Required work: Copy out every entry, keeping each character the same.
*** Excerpted data Section Begins ***
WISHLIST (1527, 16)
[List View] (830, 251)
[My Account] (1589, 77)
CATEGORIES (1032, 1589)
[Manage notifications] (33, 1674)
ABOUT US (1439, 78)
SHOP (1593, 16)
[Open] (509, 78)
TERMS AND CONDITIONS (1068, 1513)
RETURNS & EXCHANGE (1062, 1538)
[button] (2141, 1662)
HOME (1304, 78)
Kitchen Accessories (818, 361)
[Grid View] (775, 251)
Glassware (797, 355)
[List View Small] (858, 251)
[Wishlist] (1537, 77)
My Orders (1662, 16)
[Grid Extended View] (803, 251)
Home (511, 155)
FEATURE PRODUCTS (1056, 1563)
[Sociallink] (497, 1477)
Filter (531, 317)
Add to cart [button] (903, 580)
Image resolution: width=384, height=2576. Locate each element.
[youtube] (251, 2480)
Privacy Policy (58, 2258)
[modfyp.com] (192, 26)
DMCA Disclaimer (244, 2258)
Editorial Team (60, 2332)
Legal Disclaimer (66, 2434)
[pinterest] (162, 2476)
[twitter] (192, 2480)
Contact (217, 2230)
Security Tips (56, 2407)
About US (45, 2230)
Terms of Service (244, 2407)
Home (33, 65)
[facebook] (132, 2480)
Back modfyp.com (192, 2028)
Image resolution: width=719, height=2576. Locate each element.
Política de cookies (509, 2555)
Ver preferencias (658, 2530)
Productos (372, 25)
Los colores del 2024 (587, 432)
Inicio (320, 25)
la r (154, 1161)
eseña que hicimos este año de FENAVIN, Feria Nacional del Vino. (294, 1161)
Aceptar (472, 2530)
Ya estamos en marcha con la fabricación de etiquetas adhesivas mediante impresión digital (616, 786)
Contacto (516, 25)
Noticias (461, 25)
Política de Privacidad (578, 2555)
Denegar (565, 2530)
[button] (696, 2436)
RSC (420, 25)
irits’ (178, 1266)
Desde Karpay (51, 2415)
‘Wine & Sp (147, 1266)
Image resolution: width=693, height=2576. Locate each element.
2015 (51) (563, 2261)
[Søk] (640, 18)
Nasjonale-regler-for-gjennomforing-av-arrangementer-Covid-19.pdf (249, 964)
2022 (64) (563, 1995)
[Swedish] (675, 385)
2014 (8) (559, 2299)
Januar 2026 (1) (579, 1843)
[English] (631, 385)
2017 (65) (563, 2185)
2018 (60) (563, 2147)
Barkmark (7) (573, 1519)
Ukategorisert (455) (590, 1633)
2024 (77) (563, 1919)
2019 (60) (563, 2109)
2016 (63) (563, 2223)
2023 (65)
*** Excerpted data Section Ends ***
Result of the task:
WISHLIST (1527, 16)
[List View] (830, 251)
[My Account] (1589, 77)
CATEGORIES (1032, 1589)
[Manage notifications] (33, 1674)
ABOUT US (1439, 78)
SHOP (1593, 16)
[Open] (509, 78)
TERMS AND CONDITIONS (1068, 1513)
RETURNS & EXCHANGE (1062, 1538)
[button] (2141, 1662)
HOME (1304, 78)
Kitchen Accessories (818, 361)
[Grid View] (775, 251)
Glassware (797, 355)
[List View Small] (858, 251)
[Wishlist] (1537, 77)
My Orders (1662, 16)
[Grid Extended View] (803, 251)
Home (511, 155)
FEATURE PRODUCTS (1056, 1563)
[Sociallink] (497, 1477)
Filter (531, 317)
Add to cart [button] (903, 580)
Image resolution: width=384, height=2576. Locate each element.
[youtube] (251, 2480)
Privacy Policy (58, 2258)
[modfyp.com] (192, 26)
DMCA Disclaimer (244, 2258)
Editorial Team (60, 2332)
Legal Disclaimer (66, 2434)
[pinterest] (162, 2476)
[twitter] (192, 2480)
Contact (217, 2230)
Security Tips (56, 2407)
About US (45, 2230)
Terms of Service (244, 2407)
Home (33, 65)
[facebook] (132, 2480)
Back modfyp.com (192, 2028)
Image resolution: width=719, height=2576. Locate each element.
Política de cookies (509, 2555)
Ver preferencias (658, 2530)
Productos (372, 25)
Los colores del 2024 (587, 432)
Inicio (320, 25)
la r (154, 1161)
eseña que hicimos este año de FENAVIN, Feria Nacional del Vino. (294, 1161)
Aceptar (472, 2530)
Ya estamos en marcha con la fabricación de etiquetas adhesivas mediante impresión digital (616, 786)
Contacto (516, 25)
Noticias (461, 25)
Política de Privacidad (578, 2555)
Denegar (565, 2530)
[button] (696, 2436)
RSC (420, 25)
irits’ (178, 1266)
Desde Karpay (51, 2415)
‘Wine & Sp (147, 1266)
Image resolution: width=693, height=2576. Locate each element.
2015 (51) (563, 2261)
[Søk] (640, 18)
Nasjonale-regler-for-gjennomforing-av-arrangementer-Covid-19.pdf (249, 964)
2022 (64) (563, 1995)
[Swedish] (675, 385)
2014 (8) (559, 2299)
Januar 2026 (1) (579, 1843)
[English] (631, 385)
2017 (65) (563, 2185)
2018 (60) (563, 2147)
Barkmark (7) (573, 1519)
Ukategorisert (455) (590, 1633)
2024 (77) (563, 1919)
2019 (60) (563, 2109)
2016 (63) (563, 2223)
2023 (65)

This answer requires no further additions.